### WHAT TO WORK ON
Reproduce verbatim the portion of the records below that begins with the line containing "This screenshot has width=1126, height=602." and ends with the line containing "(x=1257, y=458)", including both of those lines. Omit the pictures from your answer.

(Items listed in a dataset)
──────────────────────────────

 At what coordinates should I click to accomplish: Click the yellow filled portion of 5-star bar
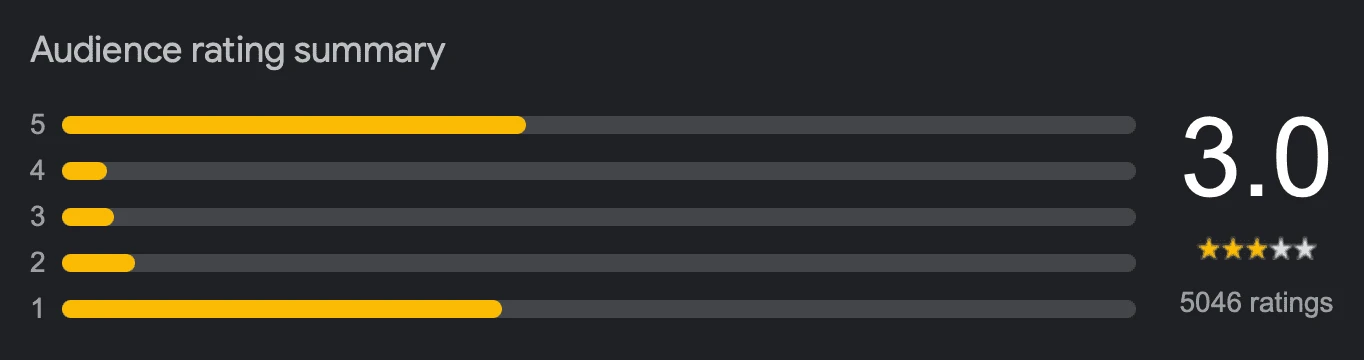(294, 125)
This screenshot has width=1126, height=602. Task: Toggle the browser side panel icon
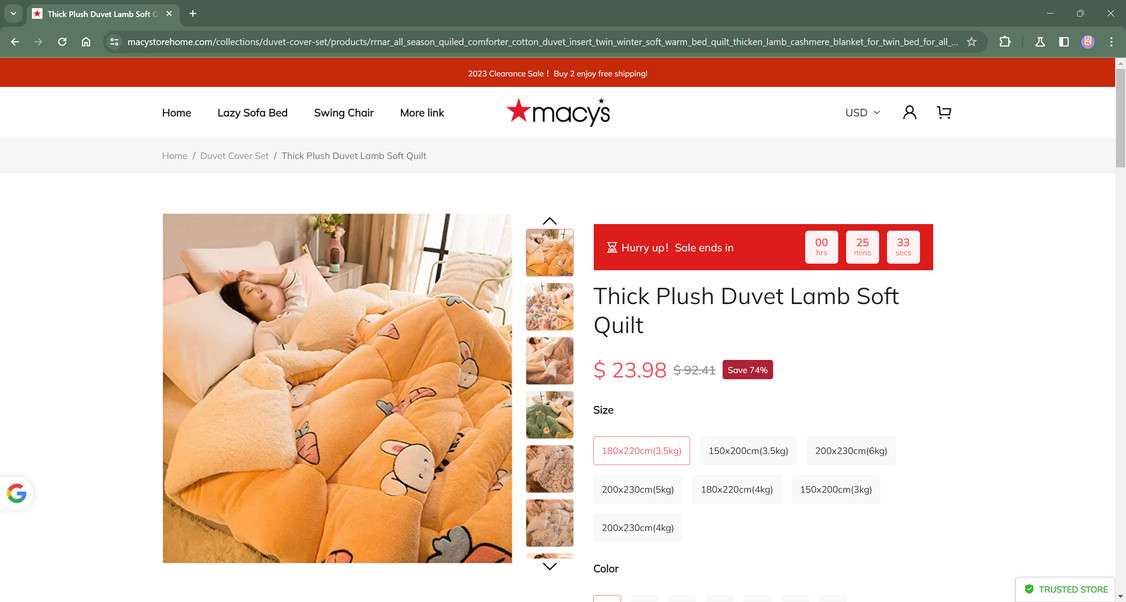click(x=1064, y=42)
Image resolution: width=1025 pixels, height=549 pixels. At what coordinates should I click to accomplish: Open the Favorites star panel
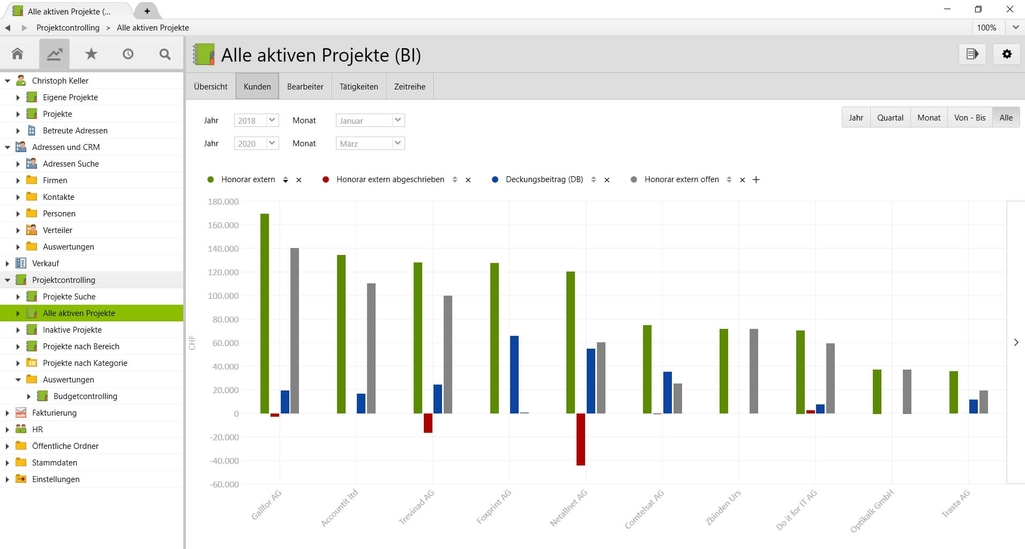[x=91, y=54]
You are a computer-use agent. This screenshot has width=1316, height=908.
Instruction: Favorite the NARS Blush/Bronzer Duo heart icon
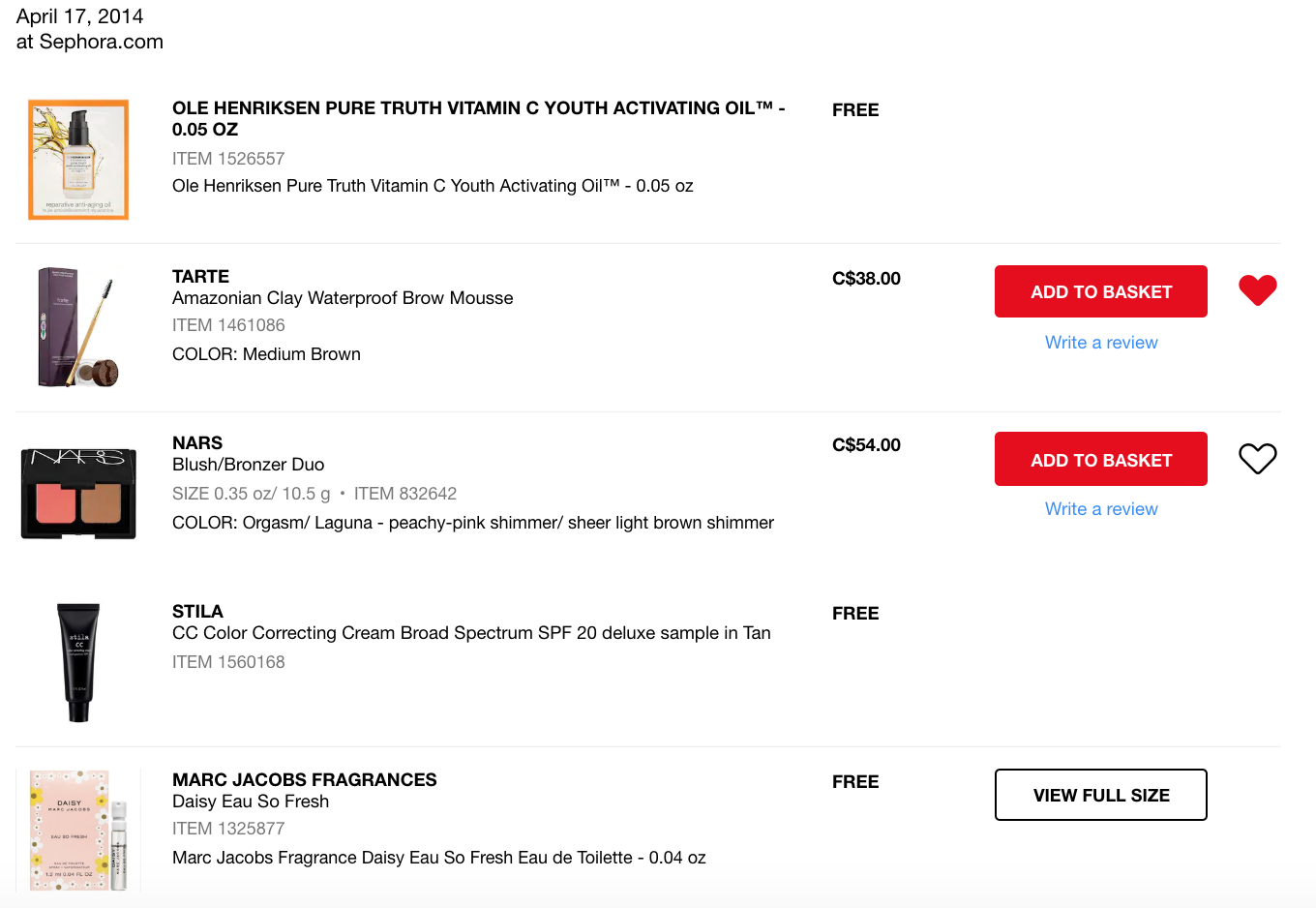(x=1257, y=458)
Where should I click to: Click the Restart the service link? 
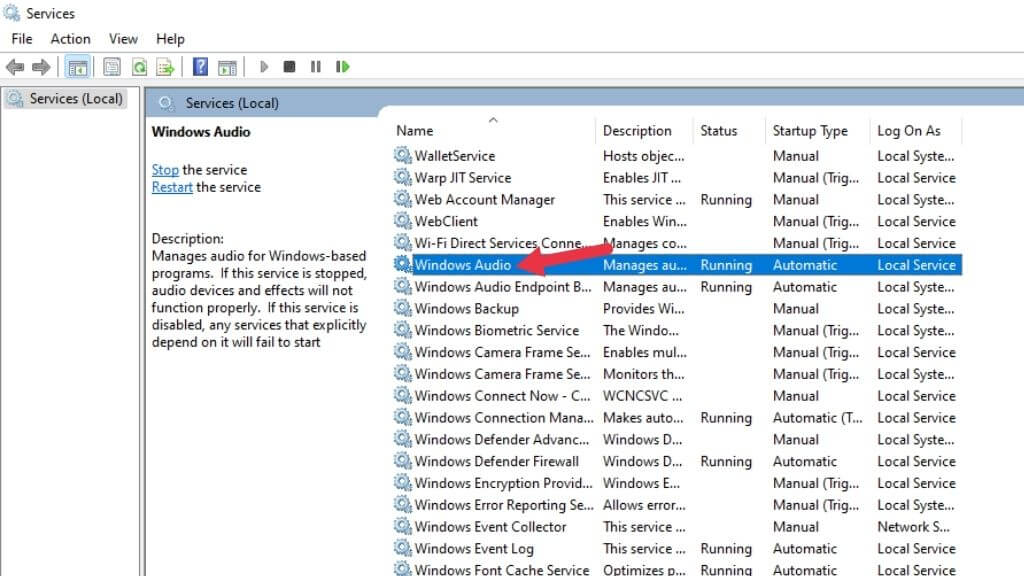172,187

──────────────────────────────

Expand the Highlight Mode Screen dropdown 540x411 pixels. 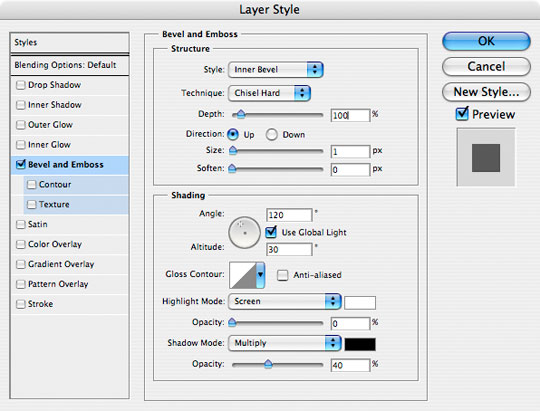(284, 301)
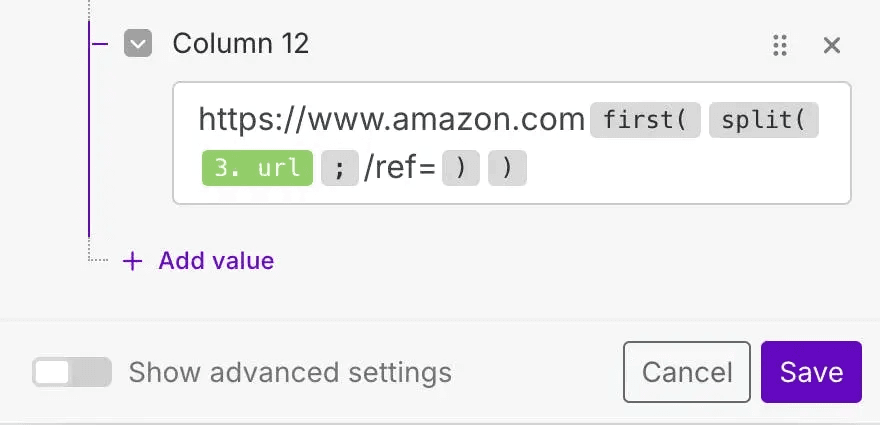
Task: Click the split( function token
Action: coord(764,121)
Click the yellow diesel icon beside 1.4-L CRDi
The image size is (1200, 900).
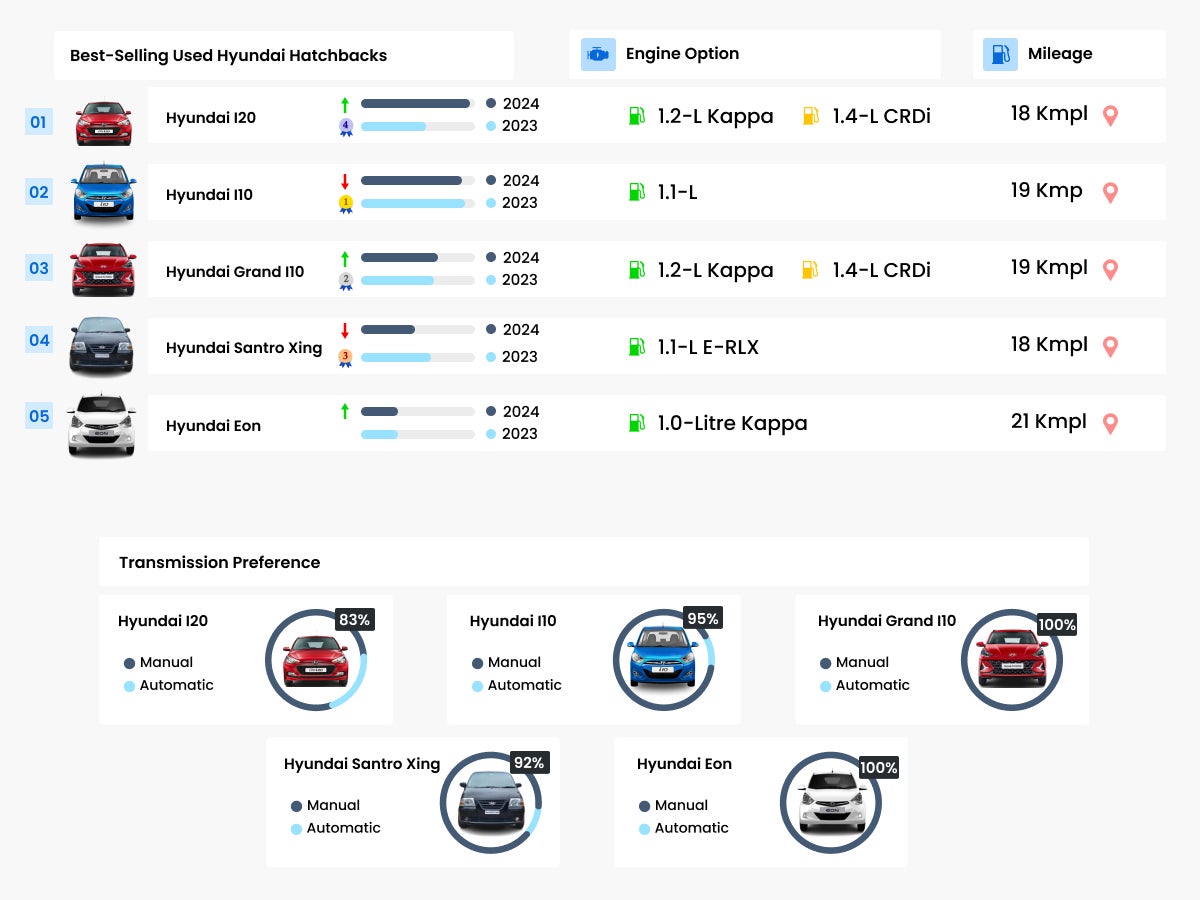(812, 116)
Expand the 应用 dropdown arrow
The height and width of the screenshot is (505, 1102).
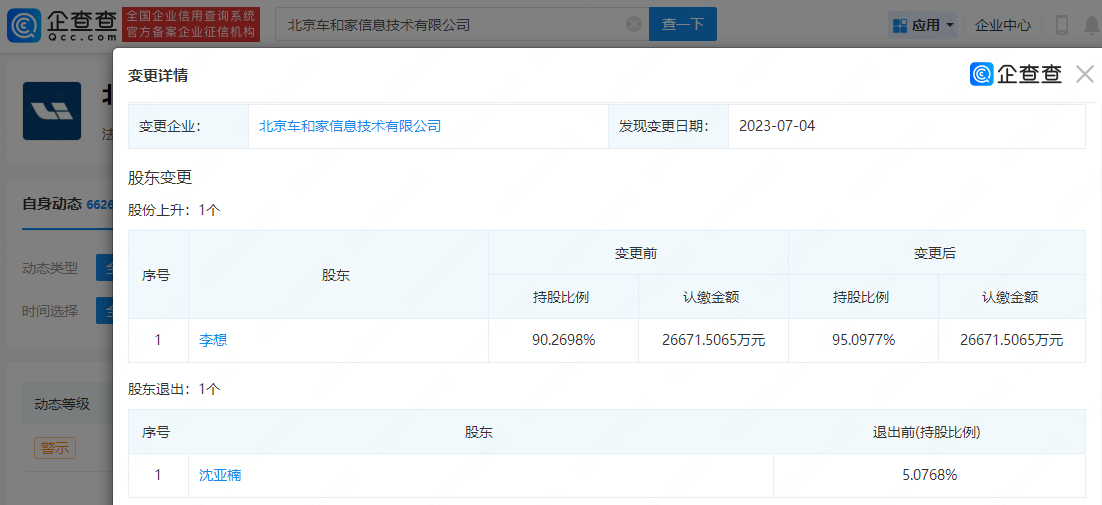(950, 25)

──────────────────────────────

### WRITTEN RESPONSE
This screenshot has width=1126, height=602. Task: Toggle the browser side panel icon
click(x=1064, y=42)
Image resolution: width=1025 pixels, height=549 pixels. At what coordinates should I click to accomplish: Open the Favorites star panel
[x=91, y=54]
You are a computer-use agent. This screenshot has width=1316, height=908.
Instruction: Favorite the NARS Blush/Bronzer Duo heart icon
(x=1257, y=458)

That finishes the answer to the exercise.